__Tareas escritas__.
1. Indique si cada afirmación concuerda con el extracto sobre la juventud y la democracia en Hungría. Responda sí o no y cite textualmente las palabras decisivas: (a) los problemas con la generación más joven se limitan a Hungría; (b) la nostalgia incluye los días de pleno empleo; (c) la mayoría ha vivido personalmente el periodo de preguerra de Horthy.
2. Según el extracto sobre la juventud y la democracia en Hungría, ¿qué mapa desenrollan quienes buscan sustento en la ideología de preguerra de Horthy?

__Extracto de la fuente__.
Hay serios problemas con la generación más joven, no sólo en Hungría sino en casi todos los estados miembros de la Unión Europea. Casi parece que las modernas democracias de Europa –a diferencia de Estados Unidos– han sido incapaces de hacer que sus jóvenes valoren la libertad o practiquen la democracia. En Hungría, para acrecentar el problema, la generación más vieja tiene poca memoria. Parecen haber olvidado la policía de seguridad, los informantes, el casi rutinario recurso a la hipocresía, la trampa y las abiertas mentiras. En lugar de eso, aumenta la nostalgia por ese huerto familiar que complementaba los sueldos de las granjas colectivas y por los días de pleno empleo. Algunos buscan sustento en la ideología de los tiempos de preguerra de Horthy, un periodo que pocos han experimentado personalmente, y con el que alegremente alimentan a los demás desenrollando un mapa de la Gran Hungría y maldiciendo a todos los vecinos de Hungría. Son ahora gente joven que nunca ha vivido en otro sistema político que el presente. No es de sorprender que sólo puedan ver los lados más oscuros del capitalismo y la libertad que conlleva. Los movimientos y partidos que llevaron a cabo el cambio de régimen también tienen parte de culpa en esto. La libertad –el derecho a la libertad personal, la libertad de reunión, la libertad religiosa y la libertad de expresión– fue dada por sentada como un valor indiscutible, pero nadie se dio cuenta de que había quien no necesariamente estaba de acuerdo. Quienes pertenecemos a la intelligentsia húngara debemos admitir que también nosotros tuvimos parte de responsabilidad en todo lo que pasó en los tiempos de embriagador cambio y lo que está sucediendo ahora.

__Datos proporcionados__.
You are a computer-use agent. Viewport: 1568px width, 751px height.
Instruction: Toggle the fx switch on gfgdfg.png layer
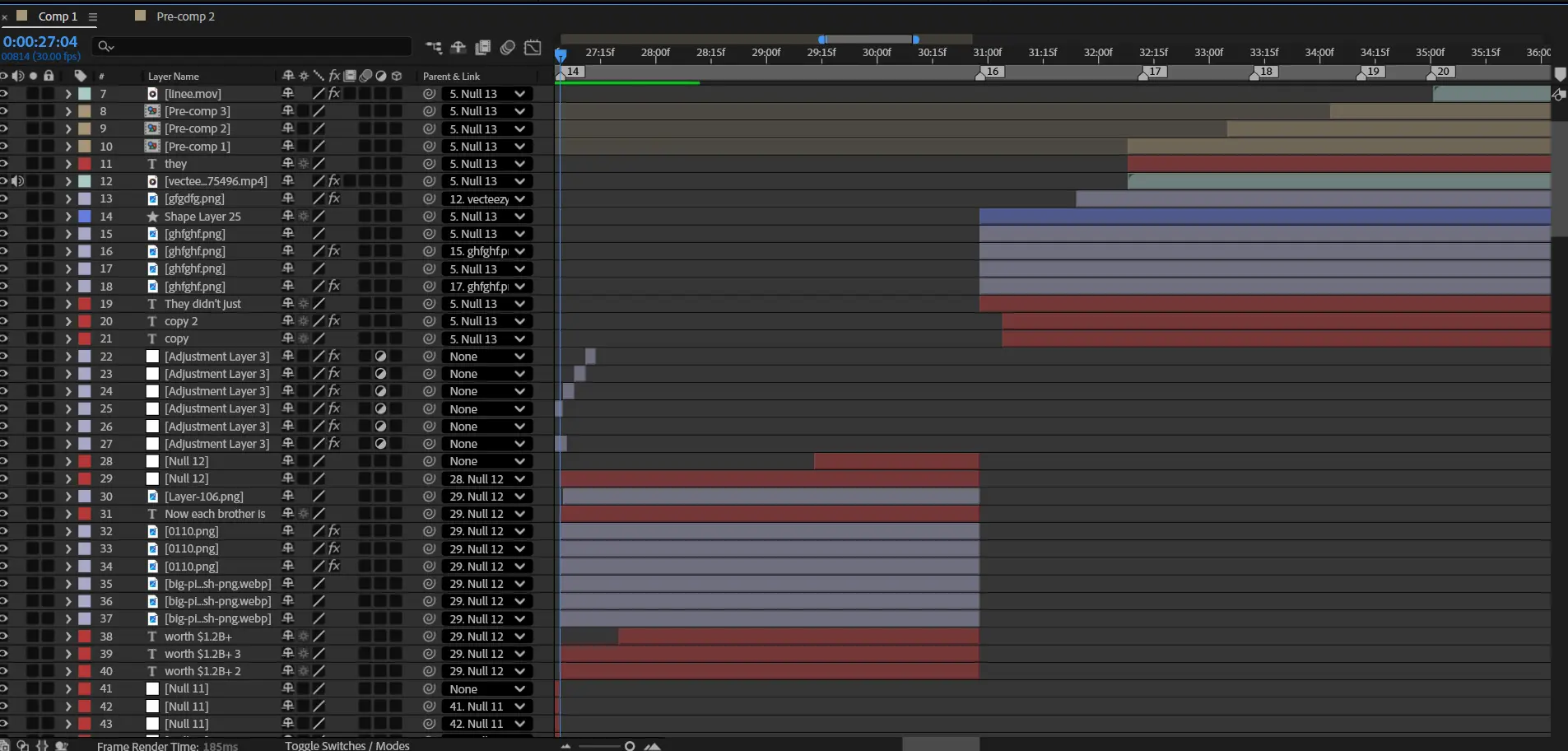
...
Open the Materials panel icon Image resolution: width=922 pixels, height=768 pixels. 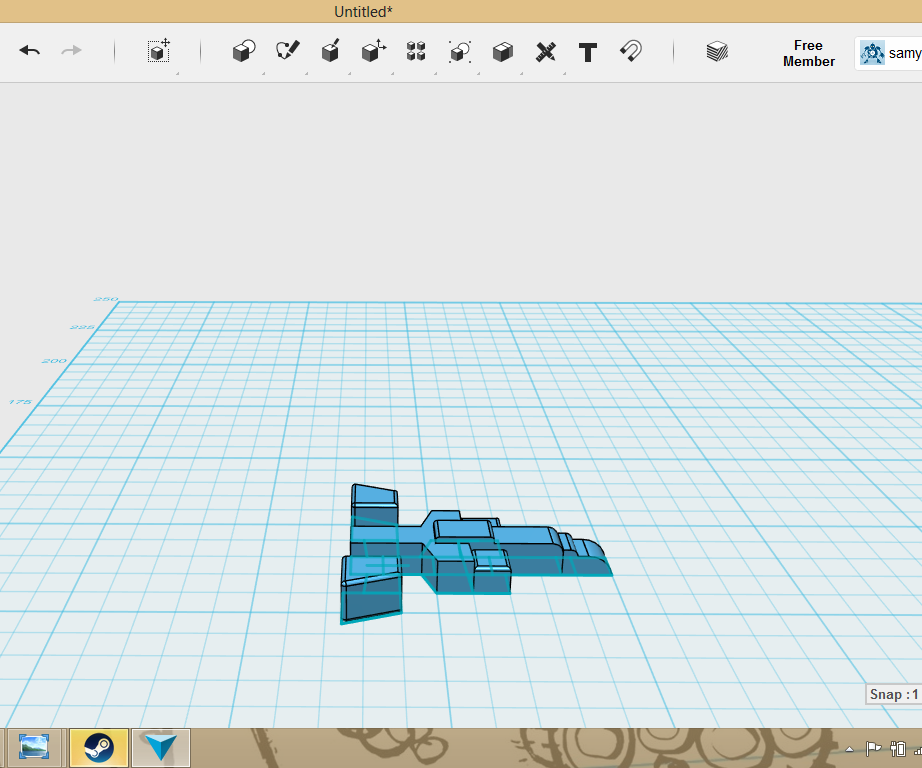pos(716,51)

__Soluciones__.
1.
(a) No: "no sólo en Hungría sino en casi todos los estados miembros de la Unión Europea".
(b) Sí: "y por los días de pleno empleo".
(c) No: "un periodo que pocos han experimentado personalmente".

2. Un mapa de la Gran Hungría.